Zebrahead were another of those bands that I surely saw by happenstance opening for someone like Goldfinger back in the day. Judging by the lack of familiarity with the set it must have just been in passing. With their duo of emo singer and kinda spit-rapper, they had a unique dynamic but didn't really impress me. No dance moves. They did have a couple guys dressed as beer bottles on stage just to drink and have drinking contests with crowd members but I wouldn't say it added anything to the set. I think I walked out of it at Slam Dunk in the summer but this time around that wasn't an option. It wasn't terrible it just didn't really speak to me.

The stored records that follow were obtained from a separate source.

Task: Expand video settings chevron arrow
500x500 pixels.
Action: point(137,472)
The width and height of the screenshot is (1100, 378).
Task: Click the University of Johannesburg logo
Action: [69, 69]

Up next were Reel Big Fish, as I guess it's a co-headlining tour where they swap closing roles. Consummate professionals after all these years, (decades would be more appropriate) they played a fun, polished set of hits and cover-hits spanning their catalogue. From the most recent 2012 release we had Everyone Else is an Asshole and then they also dug back into classics like their famous Brown-Eyed Girl cover. Speaking of, of course they did their own tunes too like Sellout, after their now ritual round of playing choruses of other people's 90's hits first - this time Smashmouth's All Star and Semisonic's Closing Time. Later during their tune that tables similar topics of being dumb but not a dweeb, Beer, they also managed to integrate Offspring's Self Esteem seamlessly. Good fun was She Has a Girlfriend Now, although really just about everything they do is fun. And after all this time if you're not having fun then what's the point? After nearly selling out the Academy it proves that there's still an appetite for ska or at least having a laugh and a skank at a show. To be honest, it probably wasn't all that different from the half-set I saw at Slam Dunk this summer or the Fireball tour from last year but if it works then tinker but don't change it!

Again I expected to know more of the Less than Jake tunes than I ended up (almost none) but it didn't really matter because they are that good and know how to put on a show. Being the night-of-the-morning-after for me I wasn't keen to mosh around and so stayed to the outside, but just skiring the edge of the shenanigans. The frontman did a few stupid things, presumably to entertain himself as much as us at this point in his career, like turning up the house lights to call a female security guard from the upper deck down to the stage (she did not oblige), attempting to vape (although he called it something much more vulgar) from someone's pen in the crowd, and even calling out a massive dude from the crowd to come on stage and proceed to just kill it by being an amazing hypeman. A bit of showmanship, a bit of interaction, a lot of solid punk rock, all added up to a good time had by all.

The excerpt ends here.